Because the result of my proactive query is>1,But I didn’t receive any alerts.
My alertmanager is normal.
Alertmanager has its own deduplication mechanism. It’ll group alerts by labels, so if you have rules that send it alerts with the same label you won’t get additional alerts.
You can try disabling alertmanager aggregation by doing this and see if this gives you more alerts:
route:
group_by: ['...'] # Disable alert grouping
...<other config>
Understood, I can modify and test.
But I would rather know the reason why the rule component reported an error msg=“Evaluating rule failed” err=“rule evaluation failed: wrong chunk metadata”
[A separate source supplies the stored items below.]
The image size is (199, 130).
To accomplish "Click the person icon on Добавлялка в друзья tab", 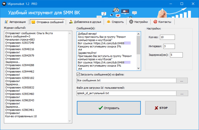I will [x=71, y=22].
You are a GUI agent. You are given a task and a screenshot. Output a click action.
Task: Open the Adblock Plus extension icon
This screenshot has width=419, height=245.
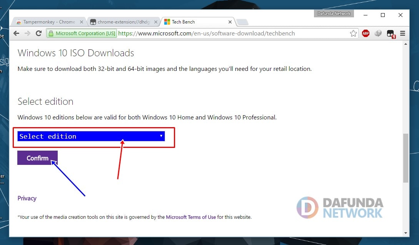366,34
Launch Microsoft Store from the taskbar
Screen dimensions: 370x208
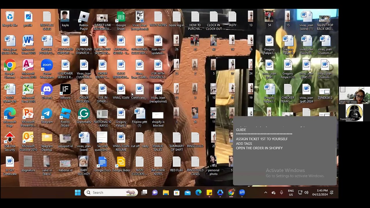tap(177, 193)

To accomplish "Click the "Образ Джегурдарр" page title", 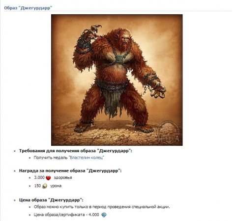I will click(x=28, y=8).
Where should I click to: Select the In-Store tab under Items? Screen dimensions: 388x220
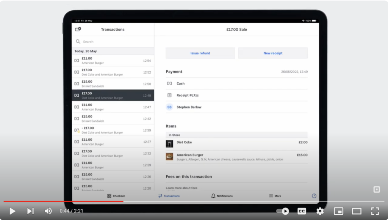click(x=174, y=135)
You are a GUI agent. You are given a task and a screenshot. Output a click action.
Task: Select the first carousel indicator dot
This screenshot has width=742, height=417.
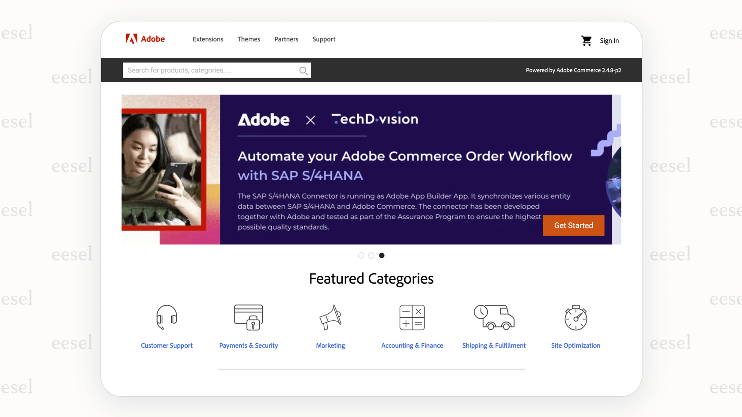(361, 255)
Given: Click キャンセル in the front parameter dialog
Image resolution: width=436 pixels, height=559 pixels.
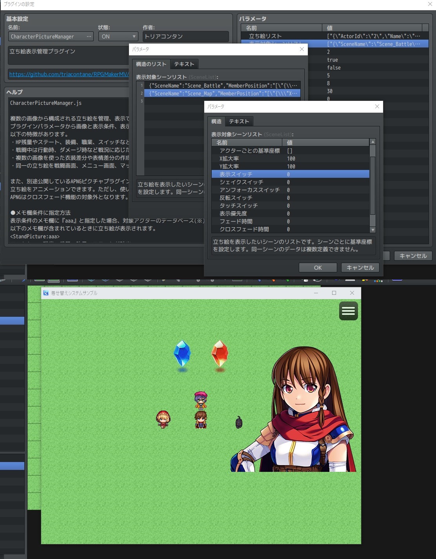Looking at the screenshot, I should 360,268.
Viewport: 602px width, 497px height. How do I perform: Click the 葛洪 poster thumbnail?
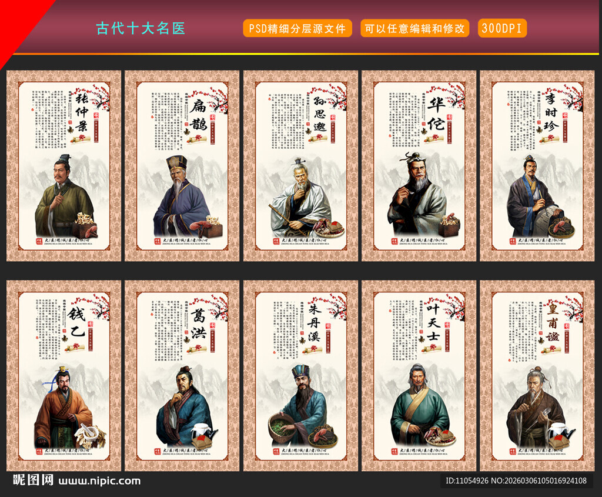click(x=182, y=376)
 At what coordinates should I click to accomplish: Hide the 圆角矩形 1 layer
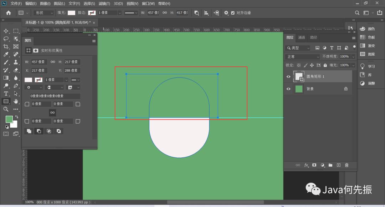pos(288,76)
I proactively used the set logQL query and there was no problem,Is there any special query method for the ruler component?
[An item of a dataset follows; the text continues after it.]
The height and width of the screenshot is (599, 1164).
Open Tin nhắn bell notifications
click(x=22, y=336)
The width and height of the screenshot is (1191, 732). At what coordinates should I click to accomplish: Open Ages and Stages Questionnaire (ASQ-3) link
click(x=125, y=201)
I’ve seen that alert before when the rule file isn’t place at the right place.
If you are using filesystem for rule files, you want to make sure it’s placed at the right directory path (I believe it needs to be under the directory with the orgid, if you don’t have auth_enabled set to true, then default orgid is fake
)
Based on what you said, I will change the configuration of the ruler to the following configuration:
# -- Directories containing rules files
directories:
fake:
alert_rules1.txt: |
groups:
- name: k8s_error_logs
rules:
Change the directory name to fake,After restarting the Ruler service, the error disappeared as expected.
The problem has been solved. Thank you very much, Tony.